-- INFORMATION SHOWN follows --

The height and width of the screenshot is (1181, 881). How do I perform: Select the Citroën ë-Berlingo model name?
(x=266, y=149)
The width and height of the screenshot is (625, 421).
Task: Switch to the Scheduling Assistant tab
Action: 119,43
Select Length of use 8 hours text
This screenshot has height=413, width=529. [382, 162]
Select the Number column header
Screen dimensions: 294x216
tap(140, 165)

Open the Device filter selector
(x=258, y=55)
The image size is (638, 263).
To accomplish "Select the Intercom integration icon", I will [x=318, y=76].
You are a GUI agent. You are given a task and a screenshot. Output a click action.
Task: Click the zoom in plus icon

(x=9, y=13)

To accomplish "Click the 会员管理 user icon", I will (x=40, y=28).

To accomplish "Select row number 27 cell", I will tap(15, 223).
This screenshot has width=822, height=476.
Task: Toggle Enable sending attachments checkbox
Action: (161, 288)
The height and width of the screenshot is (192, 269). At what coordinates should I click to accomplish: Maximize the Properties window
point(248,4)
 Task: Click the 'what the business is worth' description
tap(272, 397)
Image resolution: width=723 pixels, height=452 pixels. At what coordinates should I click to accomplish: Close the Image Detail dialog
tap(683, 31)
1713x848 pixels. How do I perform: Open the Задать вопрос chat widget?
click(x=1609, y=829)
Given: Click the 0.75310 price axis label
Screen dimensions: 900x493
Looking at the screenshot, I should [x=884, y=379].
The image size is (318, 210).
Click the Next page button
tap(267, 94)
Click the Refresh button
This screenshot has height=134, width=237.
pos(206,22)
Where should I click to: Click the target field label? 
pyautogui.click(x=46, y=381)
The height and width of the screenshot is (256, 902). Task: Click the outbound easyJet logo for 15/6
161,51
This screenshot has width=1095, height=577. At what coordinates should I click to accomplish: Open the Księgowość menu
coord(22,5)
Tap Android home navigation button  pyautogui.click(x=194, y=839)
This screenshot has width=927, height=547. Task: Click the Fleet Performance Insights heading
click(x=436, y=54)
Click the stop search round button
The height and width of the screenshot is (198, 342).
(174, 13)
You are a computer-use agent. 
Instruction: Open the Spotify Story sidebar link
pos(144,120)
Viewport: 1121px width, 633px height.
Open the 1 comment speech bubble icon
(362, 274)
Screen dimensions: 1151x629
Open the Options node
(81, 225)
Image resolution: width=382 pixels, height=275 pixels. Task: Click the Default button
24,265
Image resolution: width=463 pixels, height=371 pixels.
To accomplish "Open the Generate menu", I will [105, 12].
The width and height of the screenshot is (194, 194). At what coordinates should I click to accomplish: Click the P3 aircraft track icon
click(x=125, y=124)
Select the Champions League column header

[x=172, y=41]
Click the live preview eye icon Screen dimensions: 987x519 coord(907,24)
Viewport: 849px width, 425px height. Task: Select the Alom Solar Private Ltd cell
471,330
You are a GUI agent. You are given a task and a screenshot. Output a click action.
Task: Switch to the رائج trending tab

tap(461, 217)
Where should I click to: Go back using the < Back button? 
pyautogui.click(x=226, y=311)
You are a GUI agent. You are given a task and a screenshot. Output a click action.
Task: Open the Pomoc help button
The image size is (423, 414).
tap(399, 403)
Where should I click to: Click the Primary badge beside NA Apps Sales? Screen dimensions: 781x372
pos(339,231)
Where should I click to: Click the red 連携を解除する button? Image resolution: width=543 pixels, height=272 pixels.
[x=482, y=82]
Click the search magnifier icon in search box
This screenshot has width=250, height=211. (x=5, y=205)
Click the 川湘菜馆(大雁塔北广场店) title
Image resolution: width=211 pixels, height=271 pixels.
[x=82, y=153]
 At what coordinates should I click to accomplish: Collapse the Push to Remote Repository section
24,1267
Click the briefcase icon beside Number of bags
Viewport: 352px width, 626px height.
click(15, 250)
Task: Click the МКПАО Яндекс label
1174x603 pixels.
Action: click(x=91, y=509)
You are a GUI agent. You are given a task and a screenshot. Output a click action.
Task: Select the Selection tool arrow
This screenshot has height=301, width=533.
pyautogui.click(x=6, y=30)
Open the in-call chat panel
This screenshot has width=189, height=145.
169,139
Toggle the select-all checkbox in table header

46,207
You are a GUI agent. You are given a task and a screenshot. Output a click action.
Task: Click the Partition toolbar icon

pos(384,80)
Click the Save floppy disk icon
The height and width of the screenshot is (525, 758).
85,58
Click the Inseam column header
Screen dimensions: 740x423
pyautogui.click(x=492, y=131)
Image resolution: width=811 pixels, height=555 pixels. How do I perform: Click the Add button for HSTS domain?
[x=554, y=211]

-- INFORMATION SHOWN concluded --

▶ **ASSIGNED TASK**: Without dropping a single line, output the records above exactly.

▶ **ANSWER SECTION**:
The height and width of the screenshot is (1181, 881). How do I perform: Select the Citroën ë-Berlingo model name?
(x=266, y=149)
The width and height of the screenshot is (625, 421).
Task: Switch to the Scheduling Assistant tab
Action: 119,43
Select Length of use 8 hours text
This screenshot has height=413, width=529. [382, 162]
Select the Number column header
Screen dimensions: 294x216
tap(140, 165)

Open the Device filter selector
(x=258, y=55)
The image size is (638, 263).
To accomplish "Select the Intercom integration icon", I will [x=318, y=76].
You are a GUI agent. You are given a task and a screenshot. Output a click action.
Task: Click the zoom in plus icon

(x=9, y=13)

To accomplish "Click the 会员管理 user icon", I will (x=40, y=28).

To accomplish "Select row number 27 cell", I will tap(15, 223).
This screenshot has width=822, height=476.
Task: Toggle Enable sending attachments checkbox
Action: (161, 288)
The height and width of the screenshot is (192, 269). At what coordinates should I click to accomplish: Maximize the Properties window
point(248,4)
 Task: Click the 'what the business is worth' description
tap(272, 397)
Image resolution: width=723 pixels, height=452 pixels. At what coordinates should I click to accomplish: Close the Image Detail dialog
tap(683, 31)
1713x848 pixels. How do I perform: Open the Задать вопрос chat widget?
click(x=1609, y=829)
Given: Click the 0.75310 price axis label
Screen dimensions: 900x493
Looking at the screenshot, I should [x=884, y=379].
The image size is (318, 210).
Click the Next page button
tap(267, 94)
Click the Refresh button
This screenshot has height=134, width=237.
pos(206,22)
Where should I click to: Click the target field label? 
pyautogui.click(x=46, y=381)
The height and width of the screenshot is (256, 902). Task: Click the outbound easyJet logo for 15/6
161,51
This screenshot has width=1095, height=577. At what coordinates should I click to accomplish: Open the Księgowość menu
coord(22,5)
Tap Android home navigation button  pyautogui.click(x=194, y=839)
This screenshot has width=927, height=547. Task: Click the Fleet Performance Insights heading
click(x=436, y=54)
Click the stop search round button
The height and width of the screenshot is (198, 342).
(174, 13)
You are a computer-use agent. 
Instruction: Open the Spotify Story sidebar link
pos(144,120)
Viewport: 1121px width, 633px height.
Open the 1 comment speech bubble icon
(362, 274)
Screen dimensions: 1151x629
Open the Options node
(81, 225)
Image resolution: width=382 pixels, height=275 pixels. Task: Click the Default button
24,265
Image resolution: width=463 pixels, height=371 pixels.
To accomplish "Open the Generate menu", I will [105, 12].
The width and height of the screenshot is (194, 194). At what coordinates should I click to accomplish: Click the P3 aircraft track icon
click(x=125, y=124)
Select the Champions League column header

[x=172, y=41]
Click the live preview eye icon Screen dimensions: 987x519 coord(907,24)
Viewport: 849px width, 425px height. Task: Select the Alom Solar Private Ltd cell
471,330
You are a GUI agent. You are given a task and a screenshot. Output a click action.
Task: Switch to the رائج trending tab

tap(461, 217)
Where should I click to: Go back using the < Back button? 
pyautogui.click(x=226, y=311)
You are a GUI agent. You are given a task and a screenshot. Output a click action.
Task: Open the Pomoc help button
The image size is (423, 414).
tap(399, 403)
Where should I click to: Click the Primary badge beside NA Apps Sales? Screen dimensions: 781x372
pos(339,231)
Where should I click to: Click the red 連携を解除する button? Image resolution: width=543 pixels, height=272 pixels.
[x=482, y=82]
Click the search magnifier icon in search box
This screenshot has width=250, height=211. (x=5, y=205)
Click the 川湘菜馆(大雁塔北广场店) title
Image resolution: width=211 pixels, height=271 pixels.
[x=82, y=153]
 At what coordinates should I click to accomplish: Collapse the Push to Remote Repository section
24,1267
Click the briefcase icon beside Number of bags
Viewport: 352px width, 626px height.
click(15, 250)
Task: Click the МКПАО Яндекс label
1174x603 pixels.
Action: click(x=91, y=509)
You are a GUI agent. You are given a task and a screenshot. Output a click action.
Task: Select the Selection tool arrow
This screenshot has height=301, width=533.
pyautogui.click(x=6, y=30)
Open the in-call chat panel
This screenshot has width=189, height=145.
169,139
Toggle the select-all checkbox in table header

46,207
You are a GUI agent. You are given a task and a screenshot. Output a click action.
Task: Click the Partition toolbar icon

pos(384,80)
Click the Save floppy disk icon
The height and width of the screenshot is (525, 758).
85,58
Click the Inseam column header
Screen dimensions: 740x423
pyautogui.click(x=492, y=131)
Image resolution: width=811 pixels, height=555 pixels. How do I perform: Click the Add button for HSTS domain?
[x=554, y=211]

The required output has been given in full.